* [PROMPT]:
Among the entries below, only the lines starting at the one with "Николая Руденка 79 Комерційна, Продам" and ending at the one with "Робота в нашій компанії (24, 2424)", both included, are to be printed exactly.

* [INFORMATION PROVIDED]:
--------
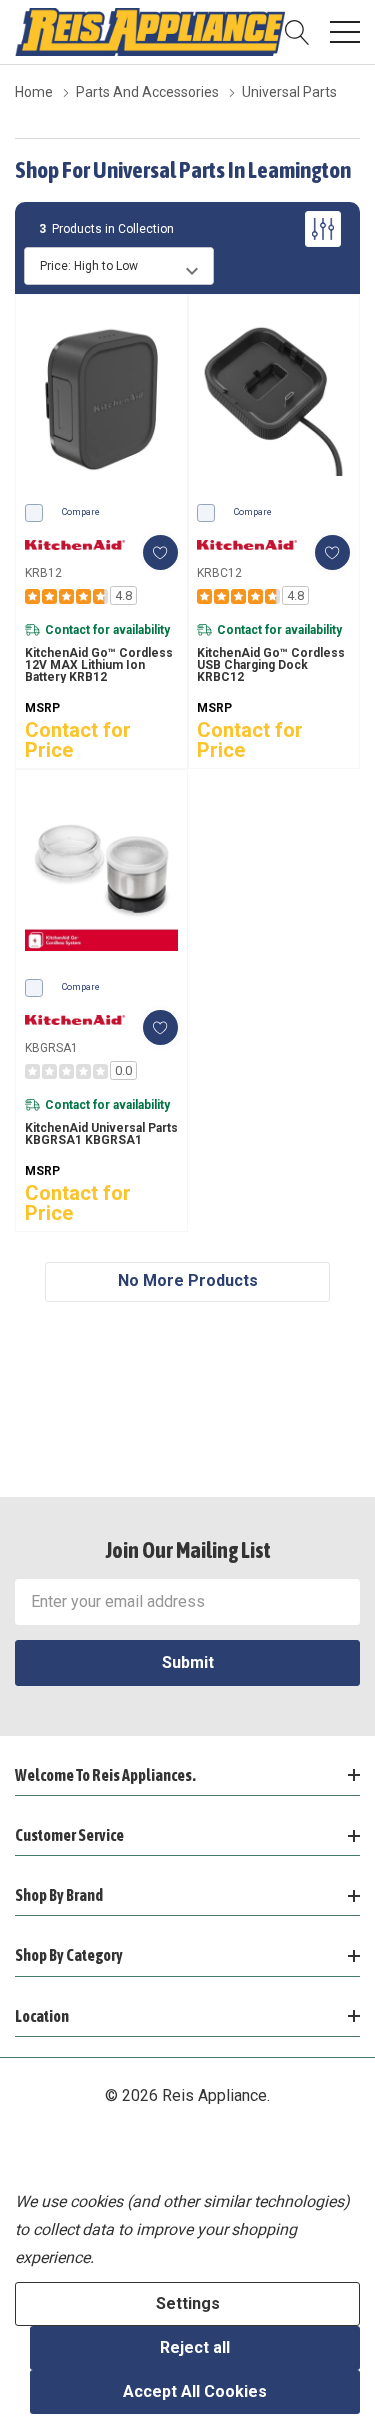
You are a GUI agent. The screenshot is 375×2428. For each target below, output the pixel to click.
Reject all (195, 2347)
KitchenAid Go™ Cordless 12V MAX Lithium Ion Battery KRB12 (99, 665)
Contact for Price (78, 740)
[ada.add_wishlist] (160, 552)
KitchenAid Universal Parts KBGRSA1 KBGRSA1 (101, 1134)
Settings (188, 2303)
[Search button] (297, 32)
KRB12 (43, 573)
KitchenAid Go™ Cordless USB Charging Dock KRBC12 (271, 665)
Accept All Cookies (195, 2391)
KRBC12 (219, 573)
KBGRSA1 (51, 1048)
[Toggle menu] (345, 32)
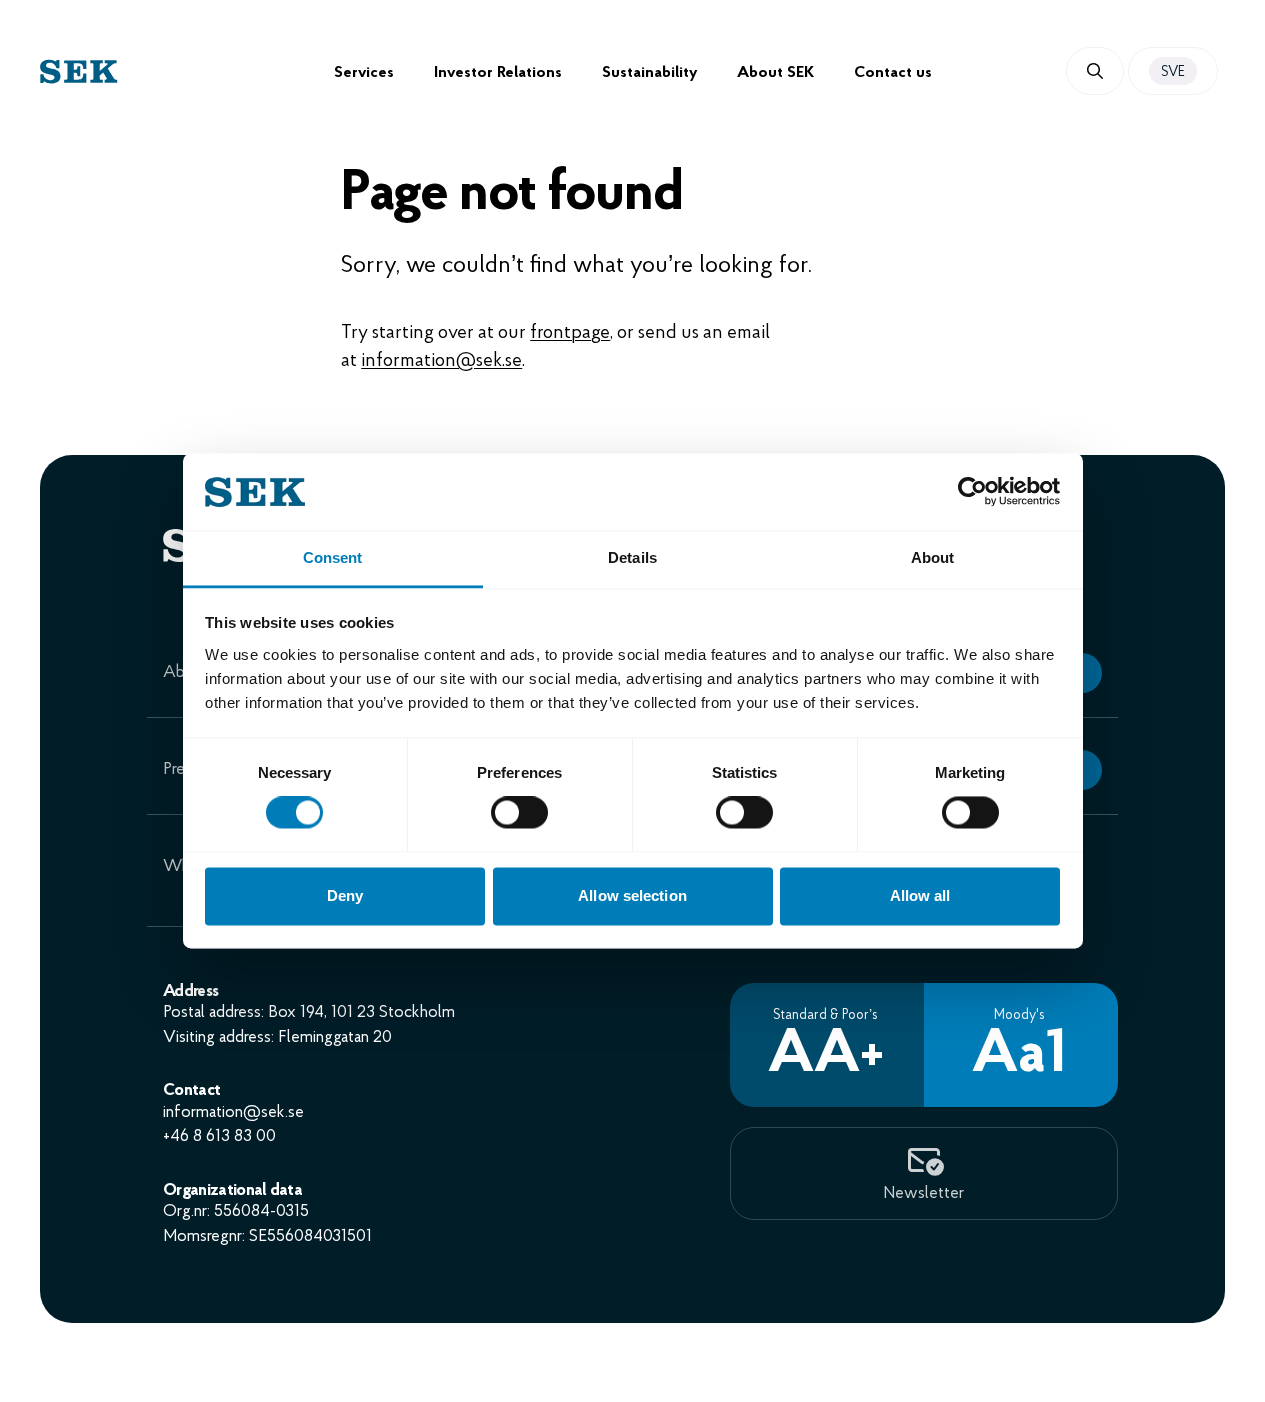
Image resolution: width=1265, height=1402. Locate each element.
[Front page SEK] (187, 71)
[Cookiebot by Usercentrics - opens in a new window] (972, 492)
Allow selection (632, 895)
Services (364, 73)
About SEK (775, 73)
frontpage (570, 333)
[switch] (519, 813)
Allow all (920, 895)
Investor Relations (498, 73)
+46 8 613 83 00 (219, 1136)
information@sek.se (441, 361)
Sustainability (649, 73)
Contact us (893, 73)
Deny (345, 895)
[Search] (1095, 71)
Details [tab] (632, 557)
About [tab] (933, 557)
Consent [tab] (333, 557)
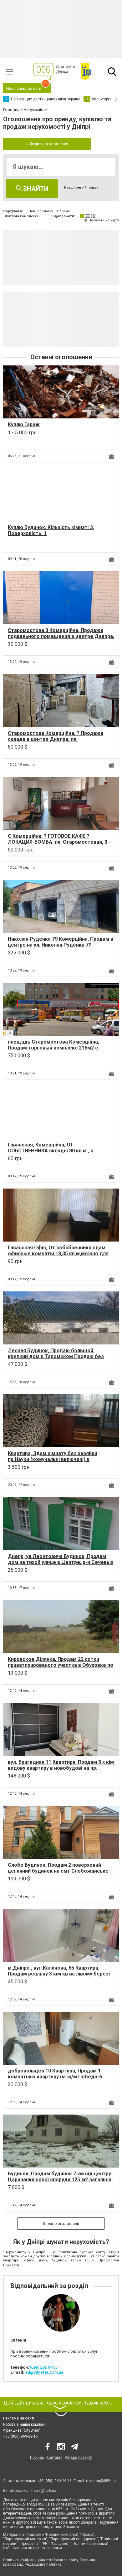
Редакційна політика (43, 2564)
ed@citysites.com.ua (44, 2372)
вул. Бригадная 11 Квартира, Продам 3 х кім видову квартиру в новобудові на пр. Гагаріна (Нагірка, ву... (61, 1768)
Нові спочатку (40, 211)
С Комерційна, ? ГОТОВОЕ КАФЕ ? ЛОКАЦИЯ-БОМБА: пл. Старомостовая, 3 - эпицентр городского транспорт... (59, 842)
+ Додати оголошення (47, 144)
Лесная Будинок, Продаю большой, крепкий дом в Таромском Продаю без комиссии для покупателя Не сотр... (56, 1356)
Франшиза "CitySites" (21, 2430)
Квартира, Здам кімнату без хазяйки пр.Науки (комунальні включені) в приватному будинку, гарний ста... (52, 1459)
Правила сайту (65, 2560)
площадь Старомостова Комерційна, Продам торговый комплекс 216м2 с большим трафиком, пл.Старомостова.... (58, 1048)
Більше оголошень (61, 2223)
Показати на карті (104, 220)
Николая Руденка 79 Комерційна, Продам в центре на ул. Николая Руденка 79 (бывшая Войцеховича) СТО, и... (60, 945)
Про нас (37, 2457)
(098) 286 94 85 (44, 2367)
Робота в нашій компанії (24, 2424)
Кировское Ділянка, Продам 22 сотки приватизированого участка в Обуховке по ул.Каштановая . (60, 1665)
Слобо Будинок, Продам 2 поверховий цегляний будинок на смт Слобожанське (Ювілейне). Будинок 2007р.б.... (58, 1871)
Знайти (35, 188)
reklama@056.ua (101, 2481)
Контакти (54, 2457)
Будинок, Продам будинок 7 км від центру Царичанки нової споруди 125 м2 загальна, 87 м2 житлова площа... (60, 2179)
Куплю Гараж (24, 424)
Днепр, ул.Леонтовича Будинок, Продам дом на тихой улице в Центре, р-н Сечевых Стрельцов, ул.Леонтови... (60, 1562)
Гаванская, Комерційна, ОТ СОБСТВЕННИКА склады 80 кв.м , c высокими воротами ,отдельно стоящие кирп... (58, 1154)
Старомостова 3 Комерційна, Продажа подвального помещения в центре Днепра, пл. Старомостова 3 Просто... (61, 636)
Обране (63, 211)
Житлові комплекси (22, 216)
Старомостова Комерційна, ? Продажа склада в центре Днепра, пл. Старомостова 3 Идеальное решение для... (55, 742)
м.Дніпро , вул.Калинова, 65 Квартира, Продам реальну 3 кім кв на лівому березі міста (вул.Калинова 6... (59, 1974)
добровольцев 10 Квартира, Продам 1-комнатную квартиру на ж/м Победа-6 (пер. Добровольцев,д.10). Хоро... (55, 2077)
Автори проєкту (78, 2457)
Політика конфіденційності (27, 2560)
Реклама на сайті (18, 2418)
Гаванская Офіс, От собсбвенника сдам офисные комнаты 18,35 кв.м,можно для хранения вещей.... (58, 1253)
--------
* [FINAL ANSWER]:
Николая Руденка 79 Комерційна, Продам в центре на ул. Николая Руденка 79 (бывшая Войцеховича) СТО, и... (60, 945)
Про нас (37, 2457)
(098) 286 94 85 (44, 2367)
Робота в нашій компанії (24, 2424)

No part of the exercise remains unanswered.